### The data

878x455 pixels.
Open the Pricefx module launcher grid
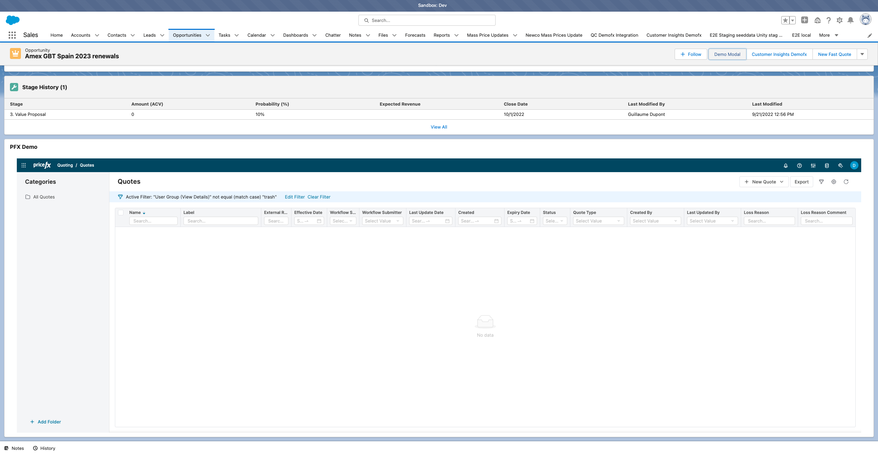pos(24,165)
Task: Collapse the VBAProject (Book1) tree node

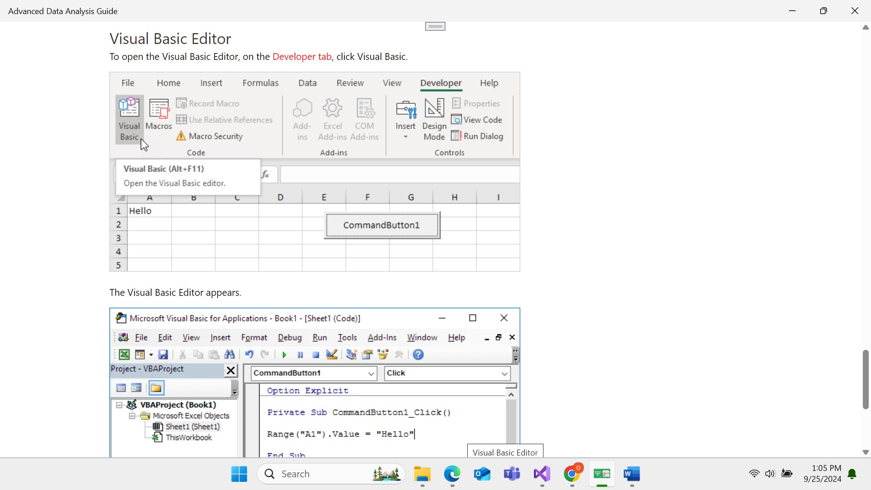Action: (x=119, y=405)
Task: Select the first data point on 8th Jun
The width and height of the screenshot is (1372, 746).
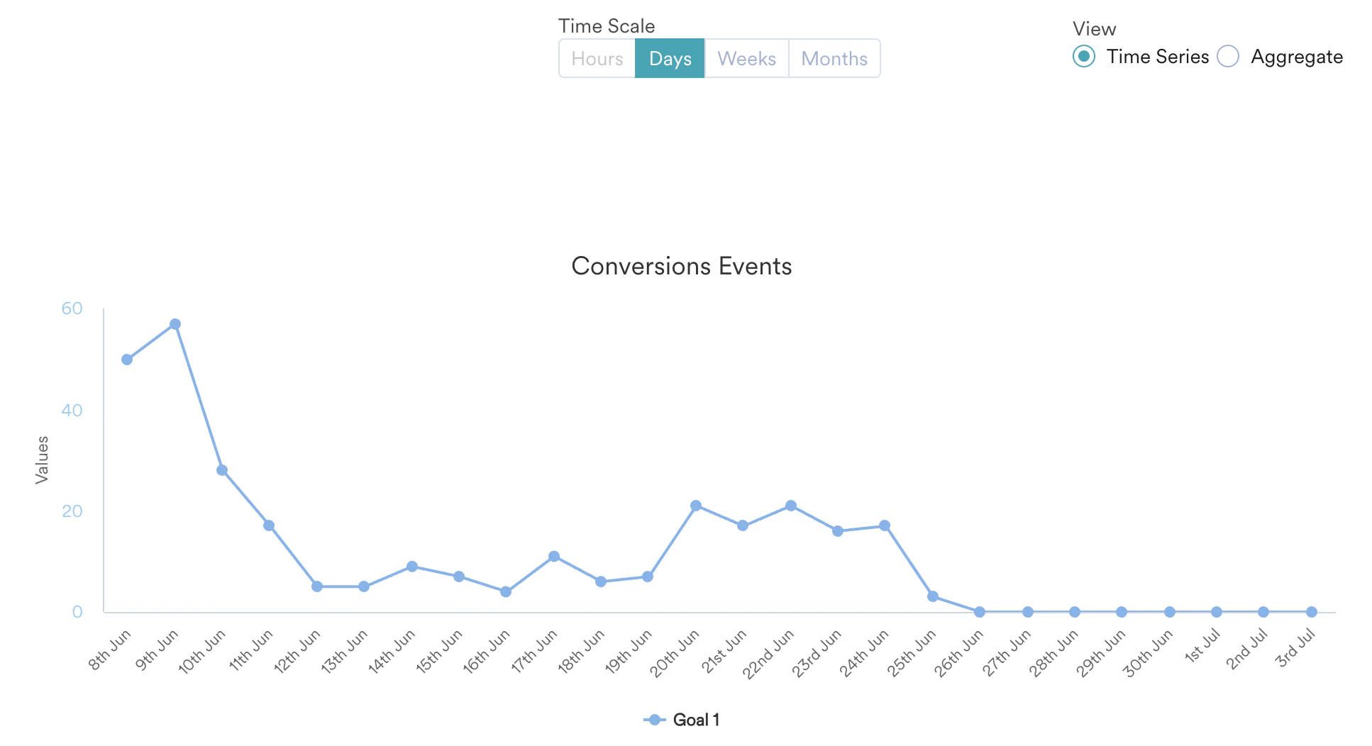Action: click(126, 359)
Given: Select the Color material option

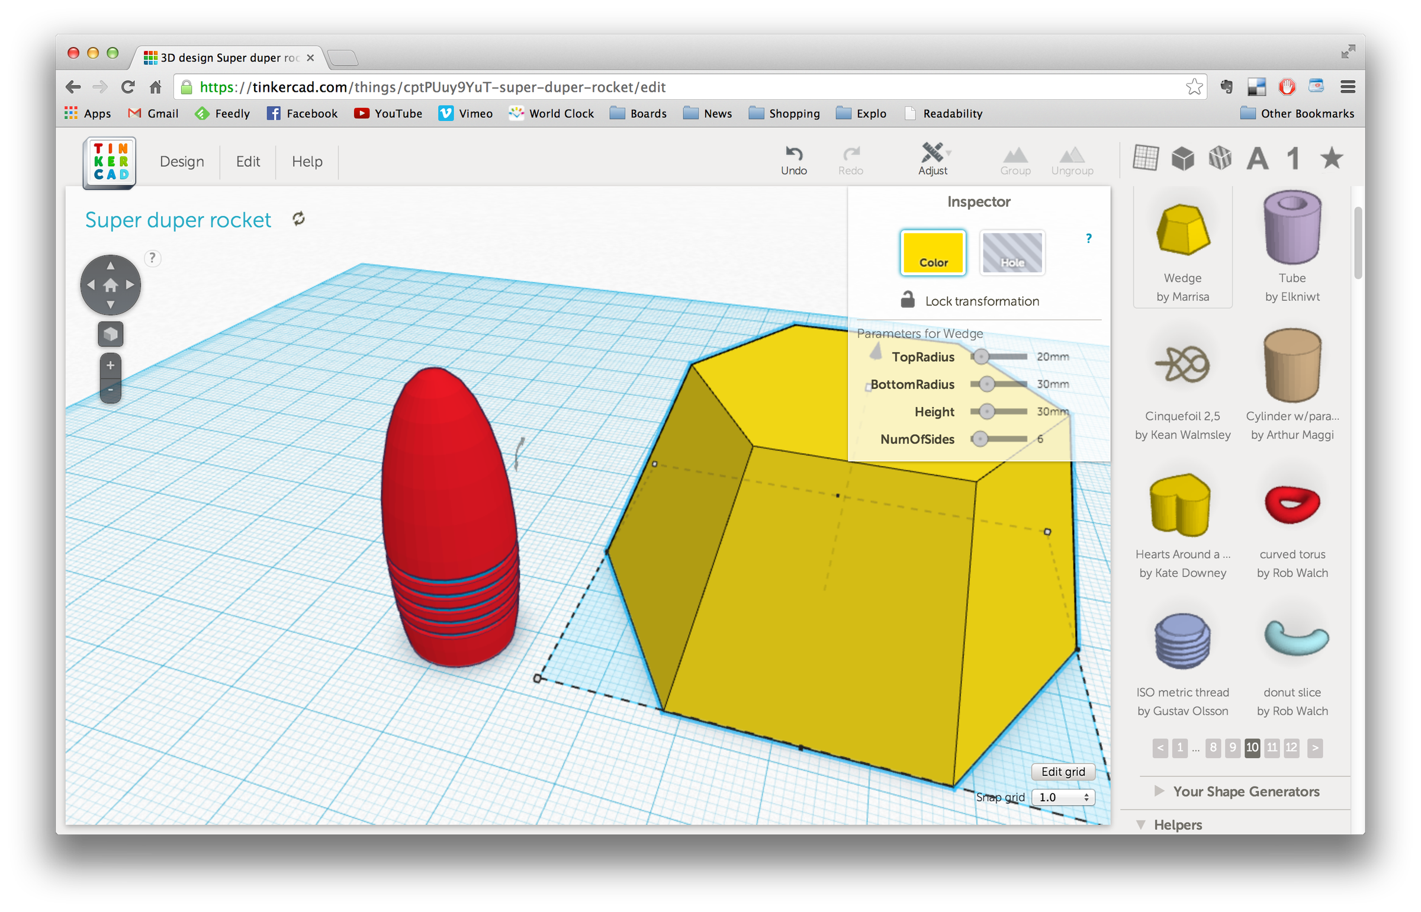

######

[Your task] What belongs in the answer is each line above, reproduced exactly, and no picture.

[Answer section]
878x455 pixels.
Open the Pricefx module launcher grid
pos(24,165)
Task: Collapse the VBAProject (Book1) tree node

Action: (x=119, y=405)
Task: Select the first data point on 8th Jun
The width and height of the screenshot is (1372, 746).
Action: click(126, 359)
Given: Select the Color material option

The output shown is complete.